Photo: Carol BrownI am sitting at my desk in London again, a different location than the last. We have moved (in several countries and now living in a new place).

Planes fly overhead once again but cannot be looked at with the same wish fulfilment as before.
Last week the sky went dry.

It is difficult to compress the last eight months, what follows are some glimpses [only] of travels taken and ideas moved through.

Open Sky: April, in New Zealand.

I arrived in Auckland from London to participate in Future Moves, a conference organised by DANZ addressing the future of contemporary dance in New Zealand. In my keynote address, Dancing in the Mediascape, I talked about phase shifts in perception, space-time compression, and enlivening acts within an increasingly mediatized culture. On Good Friday I gave a workshop on installation performance to conference participants. Thirty white helium balloons suspended in the well-appointed studio of the University of Auckland's School of Performing Arts, formed a forest of floating forms onto which graphic animation was projected. The workshop participants explored concepts of equilibrium, equipoise and countertension to both subvert and complement the three-dimensional installation.

The conference was an opportunity to meet former colleagues and open my awareness to developments in the performing arts in New Zealand. As with each visit to New Zealand I came away with a profound sense of engagement with what Homi Bhaba describes as 'the location of culture'. Outside the conference I stayed with Raewyn Whyte, a true host in all senses of the word. Her verandah, filled with friends and partner Derek's dinosaur collection, became a meeting ground for ideas and histories.

Balloons/Voyages

In May I went to Philadelphia. There, I extended the balloon theme. In South Philly I found a shop dedicated to balloons and chose 100 pearly blue, salmon, grey and acid yellow ones. I decided against helium, this time allowing the balloons to rest on the floor untethered whilst dancers Heather and David slid, fell and dragged their own and each others bodies around in a piece called Sprawl. Phil Von's music sampled in Paris and Marseilles provided a bed of grit for their movements as they roll and collide scattering the balloons across the floor. The sounds of Philadelphia, the constant thrum of traffic moving towards or away from the Benjamin Franklin bridge merged with the footsteps of walkers in the Jardin des Tuileries in Paris.

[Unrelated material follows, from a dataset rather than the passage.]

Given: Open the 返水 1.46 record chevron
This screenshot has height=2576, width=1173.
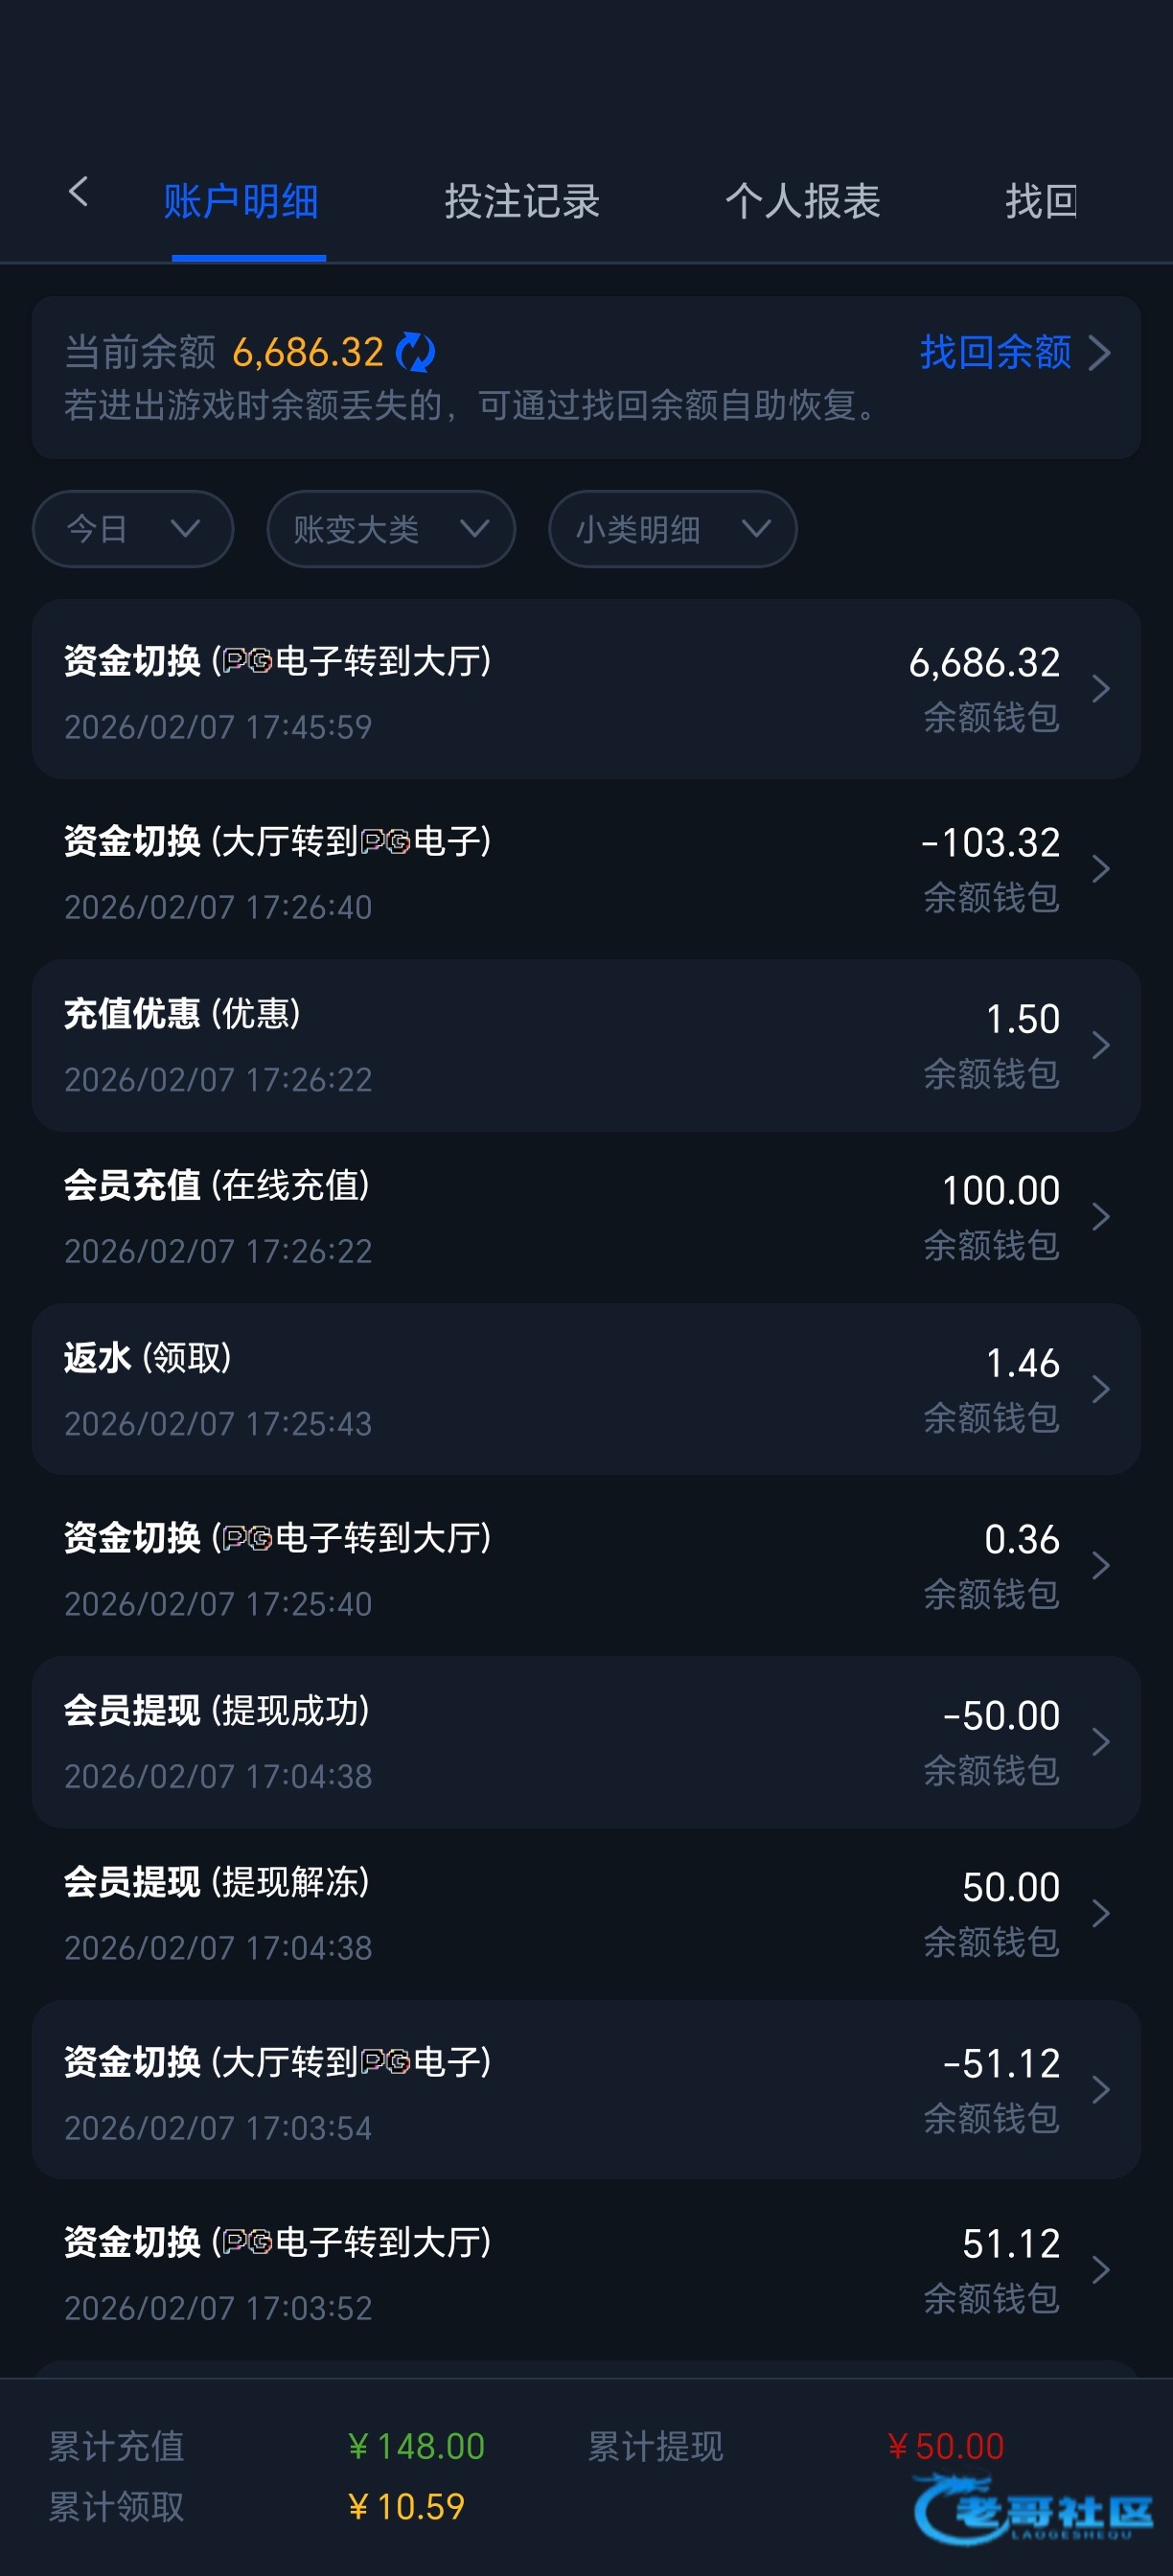Looking at the screenshot, I should pos(1100,1389).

We did have casualties and became breathless with the task of inflating balloons each night.

I kept a couple of spares and last month found one in my bag whilst swimming in a lake near the town of Fürstenfeldbruck. I was there visiting my sister Pauline and attending performances as part of the Tanzwerkstatt in nearby Munich. Cessa, my niece enjoyed dancing a solitary balloon between us. Our game ended with a final flight into a field of maize.

In Philadelphia I also made a short video with Tobin Rothlein, The Idea of Sea. The film is a meditation on a journey from the city to the sea. P.J. Harvey's recent, Stories from the City, Stories from the Sea provided ballast, but the piece took on its own trajectory as soon as we started filming. The journey moves from the subway of Broad Street, with its long passages and tunnels to the train, surfacing at Gerrard Street and from there in a chrysler car, driving to Atlantic City. Nikki Cousineau performed the role of an urban fugitive, wandering along the boardwalk, following her thoughts to the sea. Sean Feldman, has a cameo role, as a man dancing under neon lights, the only dance in an otherwise mood piece of urban textures.

Strata formed part of the same programme of commissioning for the company and arose from my engagement with George Perec's Species of Space. The book had a huge impact on my sensitivity to the detail of place, it travelled with me from Sydney to London, to Philadelphia. I made notes, recorded fragments of text and asked the dancers to create movement scores by mapping their routes through the city with different body parts. In July, Strata and Sprawl were performed in Potsdam and Berlin as part of Group Motion's tour in Europe. More recently a friend has written to say he has just seen Strata as part of the Philadelphia Fringe Festival.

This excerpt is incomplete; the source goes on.